ツェツィーリアが事前に指示した通り、前面に出るのは重装備の正規軍部隊。徴集兵部隊はその後ろに続く。一昨年のエーデルシュタイン王国との会戦とは違い、正規軍人たちが矢面に立って徴集兵たちを守るかたちとなる。
サミュエル・アレリア国王は、先代国王キルデベルトとは違う戦い方をする。徴集兵を徒に消耗することはない。民にそう示すための戦術だった。
歩兵たちは城壁に梯子を立てかけ、クアンカの市域内へ侵入しようと試みる。丸太で作られた破城槌を抱え、城門を打つ者たちもいる。

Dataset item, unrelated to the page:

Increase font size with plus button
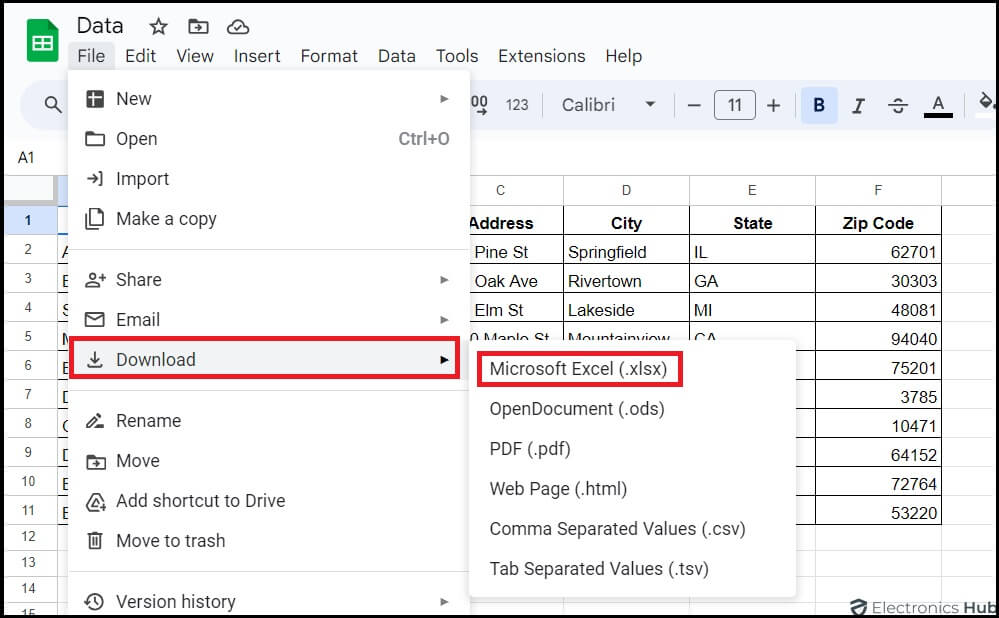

それに対する敵側の抵抗は、思ったよりも弱い。昨日の矢文が早速効いた結果かとツェツィーリアは思案する。
あのような警告が広まれば、元より反乱に積極的に関わる気のない都市住民たちは家に閉じこもり、なおのこと戦いには関わるまいとする。反乱軍も人員に余裕はないであろうから、非協力的な住民の男連中を無理やり動員して戦わせるようなことはあまりできない。下手に横暴な振る舞いをすれば、最悪の場合は都市住民たちが集団で抵抗し、反乱軍は内と外から攻撃されてしまう。

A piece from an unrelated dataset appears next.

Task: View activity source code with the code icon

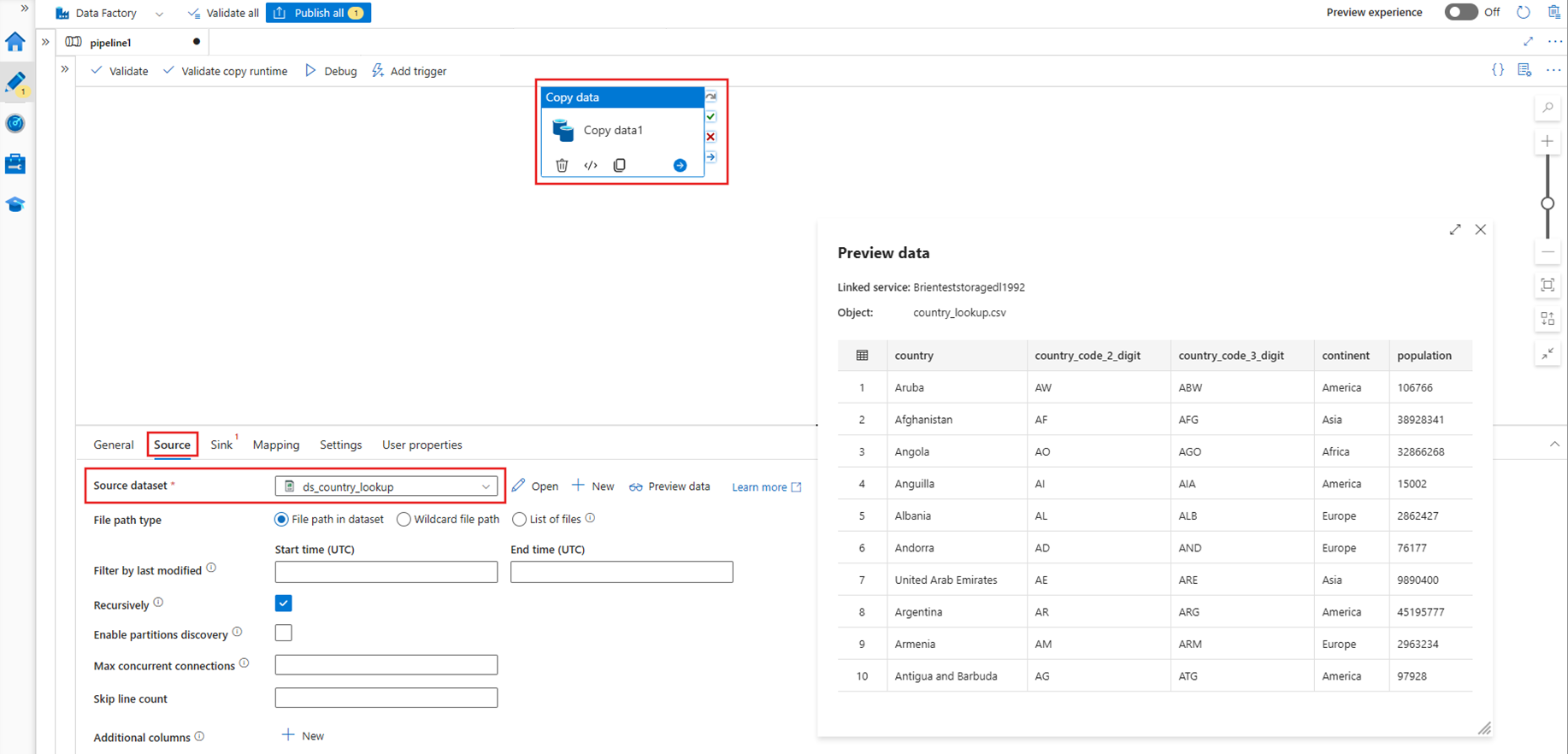Action: [591, 165]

結果として、抵抗しているのは推定二千の反乱軍のみ。それも全軍が城門周辺に集まっているのではなく、一部の者は都市内の治安維持を担っているはず。
予想される兵力差はおそらく四倍弱。攻城戦においては、どちらかが決定的に有利や不利を得るほどの差ではない。現に、こちらの歩兵部隊はさして大きな損害を受けることはなく攻勢を続けている。一方で敵側は、梯子を倒したり、上がってくる歩兵を叩き落としたり、城門前へ障害物や熱湯などを投げ落として破城槌による攻撃の勢いを削いだりと、練度が低いながらも城壁に守られて堅実に抵抗している。
「……頃合いだ。歩兵部隊は撤退」
このまま力押しで攻め続ければいずれ突破できるかもしれないが、それではこちらの損害があまりにも大きくなりすぎる。これはあくまで緒戦。勝利の後にヨルゴス・カルーナの軍勢への対応も待っているとなれば、あまり無茶はできない。

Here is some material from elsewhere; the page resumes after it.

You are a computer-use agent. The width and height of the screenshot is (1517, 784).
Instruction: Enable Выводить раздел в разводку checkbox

この攻勢の目的は、こちらが攻城戦によってクアンカを陥落させるつもりであると、反乱軍に、その将であるルカッティ子爵に信じさせること。十分に目的は達成されたからこそ、ツェツィーリアは撤退命令を下した。
この日の自軍の死者はおよそ三十人。負傷者はその倍ほど。ツェツィーリア率いる軍勢は、損害を許容範囲内に抑えつつ、本気の姿勢を示すことに成功した。